I decided this morning that I am not going to step on a scale every single day and monitor my progress. Perhaps that creates a lack of accountability on my end, I don't know. There will be some day-to-day fluctuations though, so better not to get all concerned about them. Because stress my cause one to eat. Eat more.
Since I did not get on the scale this morning, it is still safe to assume that I'm right at 231. And that because I already lost 6 pounds since I started, I could reward myself with a nice, yet healthy lunch. Tai (she is still around, and perhaps a bad influence) and I went puppy shopping over the lunch break (the dog is for Tai's mom, as a pet Tai assured me), and ended up at the Noodle Bar in West Village. Heavenly. We both had BBQ pork broth noodles, watercress soup, taro rolls (which are so crispy and delicious that we had them at the end as a desert). Truly good lunch. And almost consistent with my weight loss goals.
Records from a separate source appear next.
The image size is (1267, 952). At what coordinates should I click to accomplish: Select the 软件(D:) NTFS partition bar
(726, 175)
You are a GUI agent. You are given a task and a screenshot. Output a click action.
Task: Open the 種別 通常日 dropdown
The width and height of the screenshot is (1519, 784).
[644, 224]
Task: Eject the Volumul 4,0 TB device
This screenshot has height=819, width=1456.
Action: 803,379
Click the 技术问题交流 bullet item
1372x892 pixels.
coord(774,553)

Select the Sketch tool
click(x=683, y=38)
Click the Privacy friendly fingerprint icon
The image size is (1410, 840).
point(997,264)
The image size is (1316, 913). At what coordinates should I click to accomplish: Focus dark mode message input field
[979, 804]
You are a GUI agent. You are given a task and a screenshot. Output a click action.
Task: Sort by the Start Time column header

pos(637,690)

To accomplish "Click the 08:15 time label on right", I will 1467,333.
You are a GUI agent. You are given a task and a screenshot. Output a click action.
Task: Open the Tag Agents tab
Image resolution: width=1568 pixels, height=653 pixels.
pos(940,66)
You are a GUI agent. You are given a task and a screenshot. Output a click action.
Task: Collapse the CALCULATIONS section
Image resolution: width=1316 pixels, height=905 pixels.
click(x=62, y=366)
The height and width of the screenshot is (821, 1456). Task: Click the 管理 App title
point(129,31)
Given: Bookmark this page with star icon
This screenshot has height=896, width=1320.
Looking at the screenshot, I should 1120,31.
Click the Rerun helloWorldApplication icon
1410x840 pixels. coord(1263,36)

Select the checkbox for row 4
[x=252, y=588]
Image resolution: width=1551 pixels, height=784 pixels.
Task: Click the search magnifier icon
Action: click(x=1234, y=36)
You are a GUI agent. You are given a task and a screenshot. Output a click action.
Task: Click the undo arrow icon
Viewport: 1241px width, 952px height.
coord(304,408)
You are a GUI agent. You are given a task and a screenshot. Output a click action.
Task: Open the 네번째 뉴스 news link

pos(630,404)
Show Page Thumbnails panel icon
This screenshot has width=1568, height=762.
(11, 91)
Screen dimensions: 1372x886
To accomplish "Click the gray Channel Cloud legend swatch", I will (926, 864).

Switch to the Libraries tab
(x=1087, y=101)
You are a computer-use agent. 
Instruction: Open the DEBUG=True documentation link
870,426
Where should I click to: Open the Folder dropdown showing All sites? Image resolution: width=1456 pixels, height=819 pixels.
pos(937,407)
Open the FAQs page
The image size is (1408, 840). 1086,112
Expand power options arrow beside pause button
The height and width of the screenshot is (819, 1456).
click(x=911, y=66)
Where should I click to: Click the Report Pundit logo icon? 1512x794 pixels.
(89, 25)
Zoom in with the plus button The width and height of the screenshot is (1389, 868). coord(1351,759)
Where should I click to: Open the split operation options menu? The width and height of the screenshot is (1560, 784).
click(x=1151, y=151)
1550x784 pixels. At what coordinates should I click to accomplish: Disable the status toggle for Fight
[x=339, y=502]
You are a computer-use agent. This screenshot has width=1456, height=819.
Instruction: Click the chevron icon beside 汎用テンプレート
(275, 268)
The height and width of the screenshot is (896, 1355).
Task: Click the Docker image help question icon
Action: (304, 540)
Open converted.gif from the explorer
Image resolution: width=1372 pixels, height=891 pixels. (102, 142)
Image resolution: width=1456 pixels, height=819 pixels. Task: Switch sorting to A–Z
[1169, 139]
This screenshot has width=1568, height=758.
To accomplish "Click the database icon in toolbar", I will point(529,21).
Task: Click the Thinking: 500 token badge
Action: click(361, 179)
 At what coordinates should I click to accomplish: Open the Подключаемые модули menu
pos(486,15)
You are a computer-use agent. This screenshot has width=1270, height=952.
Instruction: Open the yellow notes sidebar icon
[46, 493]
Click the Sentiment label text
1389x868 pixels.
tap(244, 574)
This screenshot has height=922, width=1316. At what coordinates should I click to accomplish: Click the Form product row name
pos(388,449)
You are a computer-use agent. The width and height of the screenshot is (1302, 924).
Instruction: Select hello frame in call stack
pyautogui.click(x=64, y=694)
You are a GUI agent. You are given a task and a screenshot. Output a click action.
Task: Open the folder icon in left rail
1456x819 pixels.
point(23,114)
Speaking of weight-loss goals... While I indulged in my last taro roll, which I smothered in a sweet-sour dipping sauce, I wondered about sacrifices one needed to make for the sake of getting lean. Should I really quit places like Noodle Bar (Momofuku Ko, Gramercy Tavern, we could go on and on, we are in NYC after all!) in order to lose weight? I don't eat in McDonald. Or Taco Bell. None of the items (all fairly unappetizing) from the Biggest Loser glass cabinets (that so poetically fade out as their still enormous victim is voted off the show) really appeals to my sophisticated pallet (popcorn perhaps). I sense doubt. And hunger.